November 28, 2005

Never Mind The Millions Dead or Repressed

They're inconsequential. But throw a cat into a cauldron of boiling water and Paul McCartney thinks civilization is coming to an end.

"I wouldn't even dream of going over there to play, in the same way I wouldn't go to a country that supported apartheid," McCartney says during a BBC News feature on animal cruelty in the Chinese fur trade.

"It's like something out of the dark ages," he continues. "It's just against every rule of humanity. I couldn't go there."

The video footage, which aired as part of BBC's Six O'Clock News Monday in England, purportedly shows screaming cats and dogs lifted out of tiny cages with metal tongs and thrown over a seven-foot fence. A bag of cats is seen thrown into a cauldron of boiling water.
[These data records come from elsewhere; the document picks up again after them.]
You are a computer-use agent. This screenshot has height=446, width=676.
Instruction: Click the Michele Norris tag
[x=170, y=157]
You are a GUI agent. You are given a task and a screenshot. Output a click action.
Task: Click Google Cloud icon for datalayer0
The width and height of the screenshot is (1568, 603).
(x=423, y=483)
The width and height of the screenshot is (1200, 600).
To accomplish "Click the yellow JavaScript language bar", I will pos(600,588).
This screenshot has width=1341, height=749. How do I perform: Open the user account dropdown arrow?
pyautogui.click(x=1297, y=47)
Several other animals are shown being brutally killed and skinned.

"How can the host nation of the Olympics be seen allowing animals to be treated in this terrible way?" McCartney asks.

"If they want to consider themselves a civilized nation…they're going to have to stop this."
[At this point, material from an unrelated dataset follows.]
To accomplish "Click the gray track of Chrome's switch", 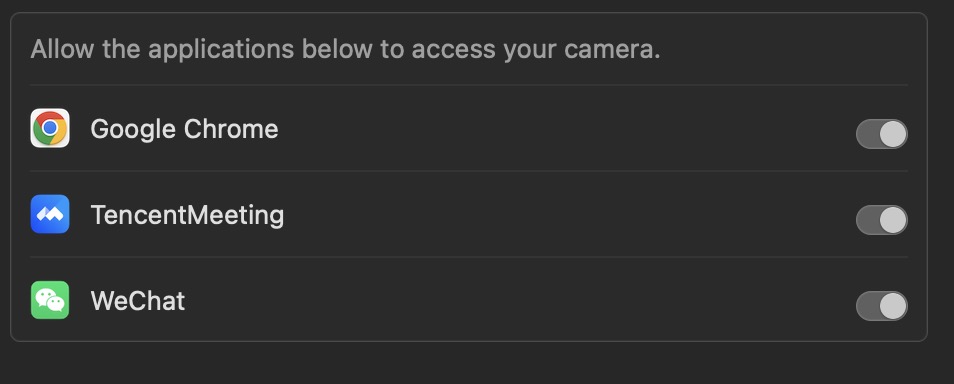I will pyautogui.click(x=867, y=134).
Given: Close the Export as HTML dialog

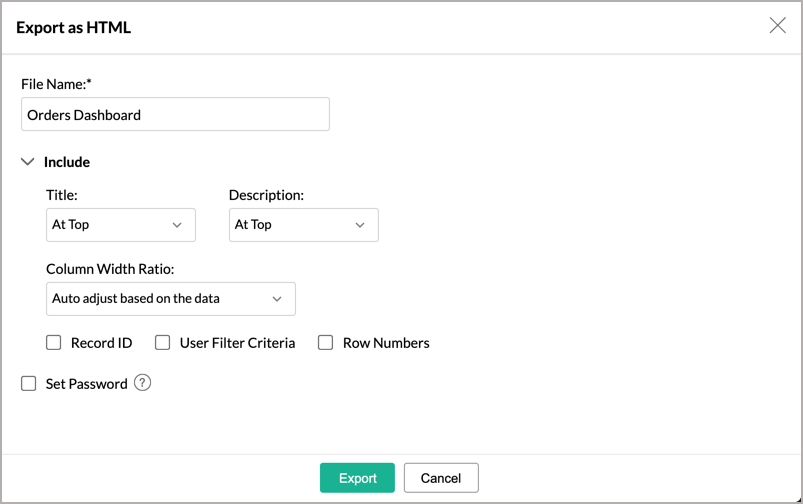Looking at the screenshot, I should click(x=777, y=26).
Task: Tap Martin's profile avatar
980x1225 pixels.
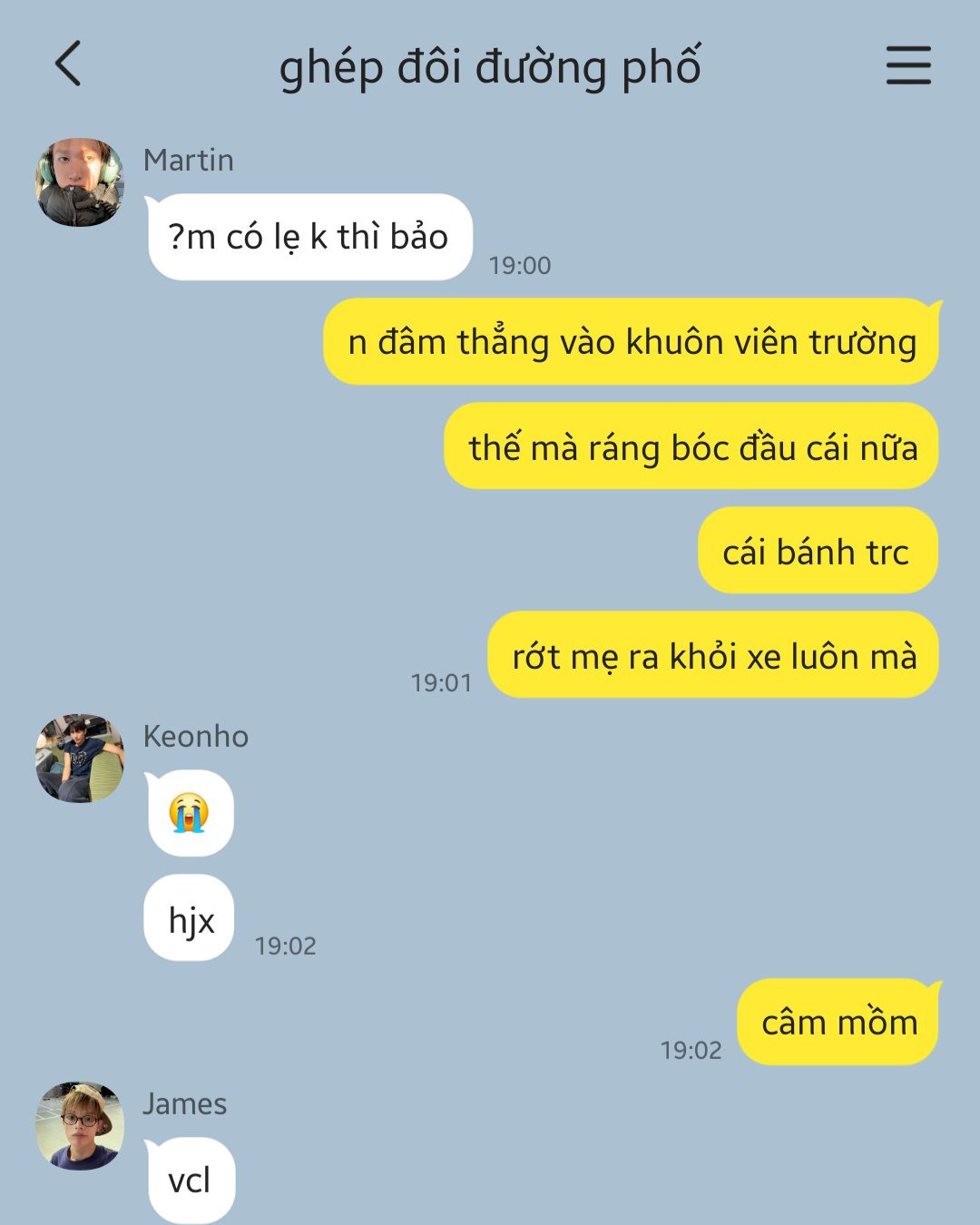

During the News program, McCartney and wife Heather Mills express horror, shock and disgust in response to the video, which was shot by an undercover investigator for PETA. Both McCartney and Mills are outspoken animal-rights activists.
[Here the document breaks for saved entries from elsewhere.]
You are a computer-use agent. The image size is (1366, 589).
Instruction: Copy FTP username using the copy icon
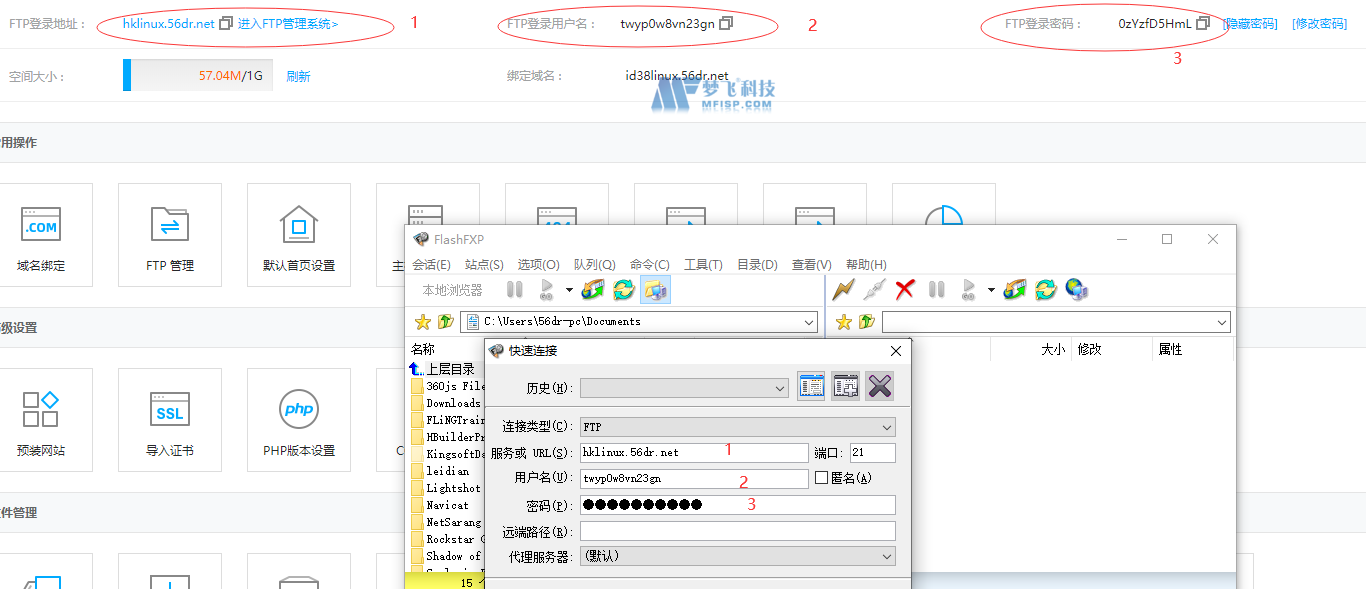click(726, 23)
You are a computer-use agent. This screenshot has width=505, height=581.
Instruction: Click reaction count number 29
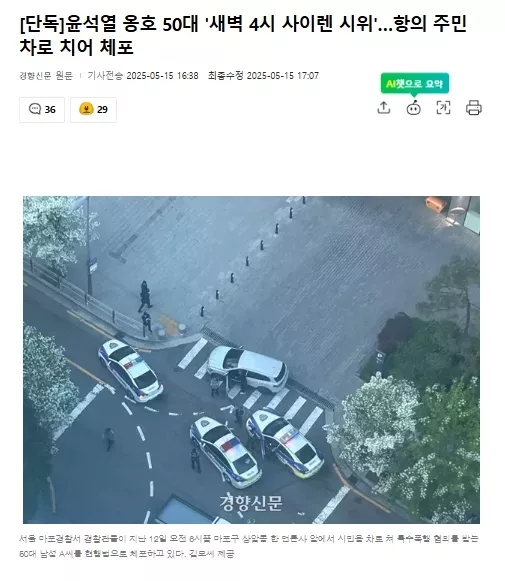click(102, 110)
Says Mills: "People in every other country in the world should now boycott Chinese goods." {...}

While I don't necessarily think it's a good thing to be cruel to animals, where, precisely, was Sir Paul's outrage when Mao was having his little tete-a-tete out in the countryside, you know, that little event that's more commonly known as The Cultural Revolution? Yeah, I know, he was probably stoned like everyone else was. It was the sixties, after all. But still, The Beatles wielded some power back then.

But, seriously though, is he worried about the high rates of female infanticide in rural China? You know, little baby girls being killed right after birth, their tiny bodies dumped in shallow graves because boys are more highly valued? Is he worried about political dissidents who are forced into slave labor? What about the workers who are poorly paid to sew together those cat and dog pelts into coats and the like? Where's his outrage on their behalf?

The better question, however, is do you think the BBC will cover Sir Paul's indignation about how the PRC treats people the same way they covered this piece of PETA propaganda?

Posted by Kathy at November 28, 2005 11:41 PM | TrackBack

Oh, I don't know, I don't find his position very odd at all. It's rather like how we in America accept murder and crime among humans as "expected," but we'll quickly raise $75,000 to find the person who threw a little dog into traffic.